Tidewater Midstream and Infrastructure Ltd. reported a consolidated net loss of $34.1 million for the third quarter of 2025, primarily due to lower sales volumes and margins in its downstream assets and unfavorable changes in derivative contracts. Despite these challenges, the company is poised to benefit from the Canadian government’s new Biofuels Production Incentive and has completed strategic transactions, including acquiring a segment of Pembina’s Western Pipeline System and selling its Sylvan Lake gas plant. These moves are expected to improve cost efficiencies and enhance its renewable energy production capabilities, potentially leading to improved financial performance in the future.

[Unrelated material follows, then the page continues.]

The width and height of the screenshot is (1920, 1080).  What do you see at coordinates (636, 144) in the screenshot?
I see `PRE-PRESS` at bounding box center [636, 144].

Tidewater Midstream and Infrastructure Ltd. has completed the sale of its Sylvan Lake Gas Processing Facility to Parallax Energy Operating Inc. for $5.5 million. This transaction, involving a non-core asset, is expected to have an immaterial impact on Tidewater’s 2025 operating results, with the proceeds being used to repay amounts outstanding on the company’s Senior Credit Facility.
Tidewater Midstream and Infrastructure Ltd. has successfully completed the acquisition of the North Segment of the Western Pipeline System from Pembina Pipeline Corporation. This strategic acquisition is expected to enhance operational efficiencies by integrating the pipeline with Tidewater’s existing operations, optimizing feedstock procurement, and improving cost structures at the Prince George Refinery.